The hold detection uses wall-clock time rather than frame counting. aboveThresholdSince is a timestamp and the speech event fires once the signal has stayed above SPEECH_THRESHOLD for 200 consecutive milliseconds. Frame counting would produce different durations depending on the buffer size the OS allocates, which varies across devices. Wall-clock time is consistent regardless of buffer shape.

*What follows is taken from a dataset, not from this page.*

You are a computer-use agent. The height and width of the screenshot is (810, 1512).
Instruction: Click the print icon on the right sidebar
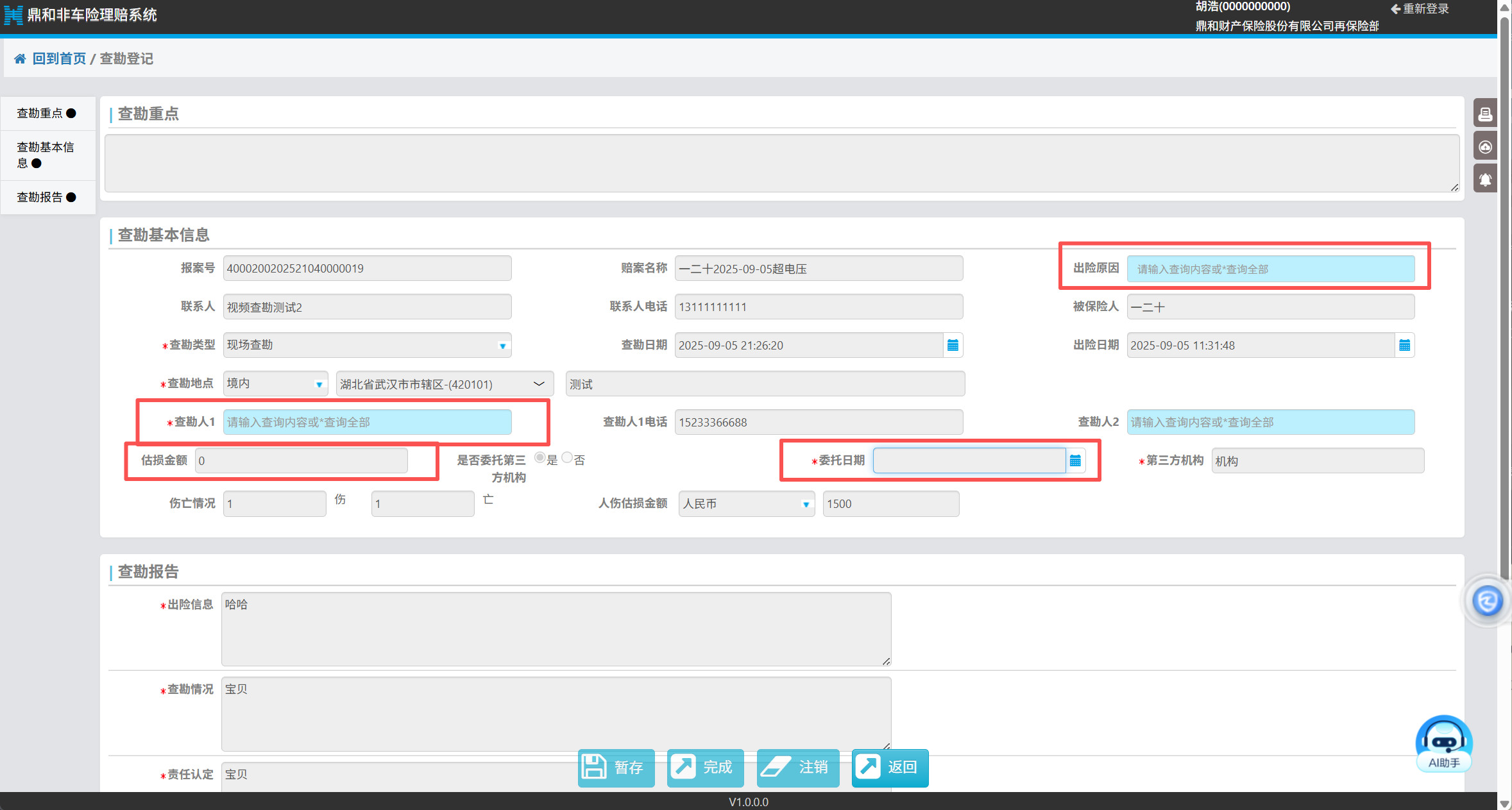[x=1484, y=114]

NoiseSuppressor runs alongside AcousticEchoCanceler. AEC removes speaker echo. NoiseSuppressor removes steady-state ambient noise: HVAC, desk fans, road noise from a car mount. After both effects are applied, the buffer contains the microphone signal with two categories of unwanted audio removed. The 0.02 threshold sits comfortably above the residual floor in most environments.

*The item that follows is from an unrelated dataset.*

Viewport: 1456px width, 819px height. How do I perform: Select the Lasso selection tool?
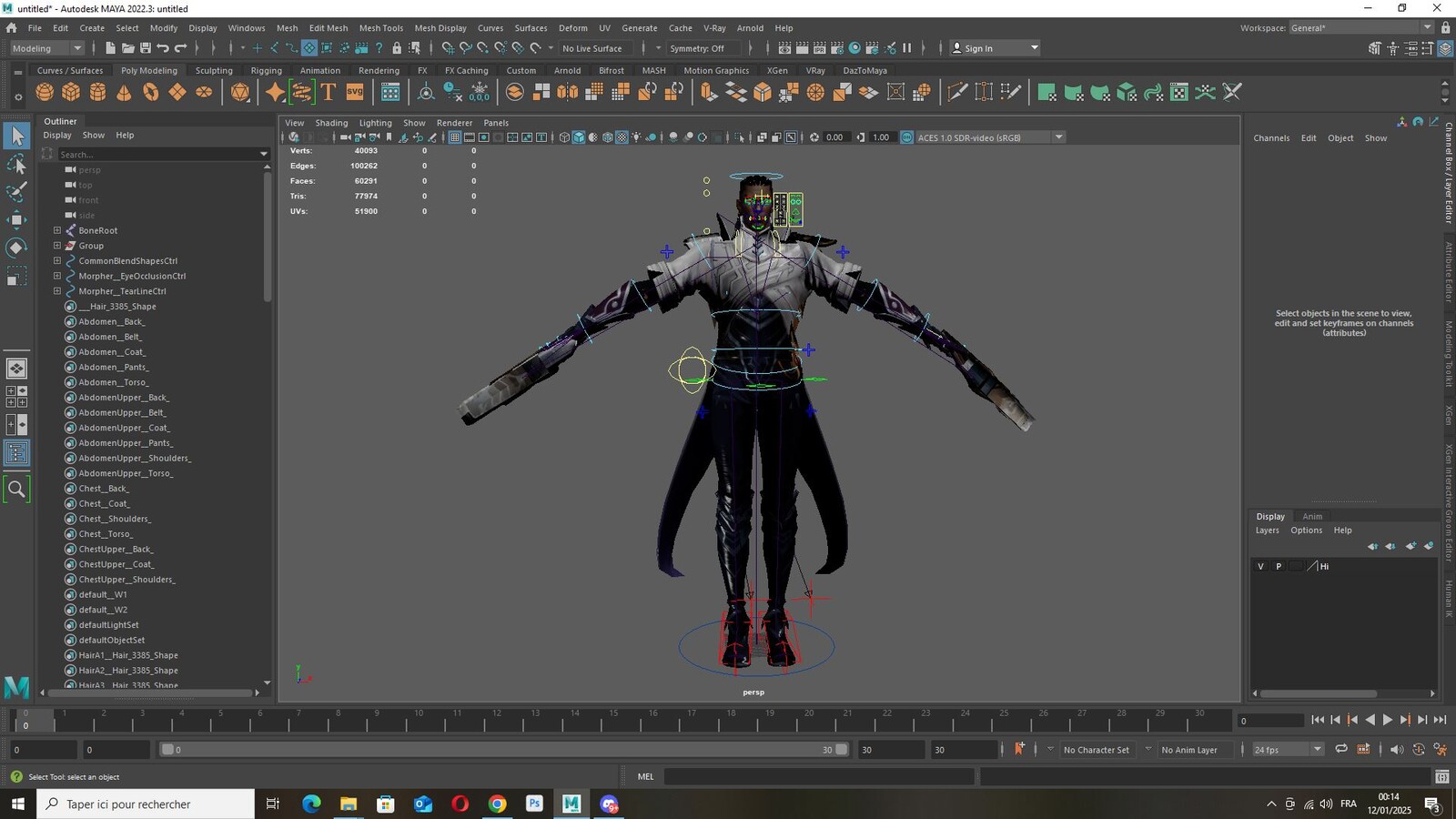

The monitoring thread is marked as a daemon thread. The JVM will not wait for it to finish when the app process exits normally, which prevents hangs during app shutdown if stopInternal is called late in the lifecycle.

class AudioAECMonitorPackage : ReactPackage {
    override fun createNativeModules(
        reactContext: ReactApplicationContext
    ): List<NativeModule> = listOf(AudioAECMonitorModule(reactContext))
 
    override fun createViewManagers(
        reactContext: ReactApplicationContext
    ): List<ViewManager<*, *>> = emptyList()
}

// MainApplication.kt
override val reactHost: ReactHost by lazy {
    getDefaultReactHost(
        context = applicationContext,
        packageList = PackageList(this).packages.apply {
            add(NativeTTSPackage())
            add(AudioAECMonitorPackage())
        },
    )
}

iOS: aec via whisper voicechat

iOS does not have an equivalent of AudioSource.VOICE_COMMUNICATION. The AEC configuration lives in AVAudioSession mode rather than in the recording source. Setting the session mode to VoiceChat before opening the microphone instructs the OS to maintain a speaker reference and subtract it from mic input, the same firmware-level operation that VOICE_COMMUNICATION triggers on Android.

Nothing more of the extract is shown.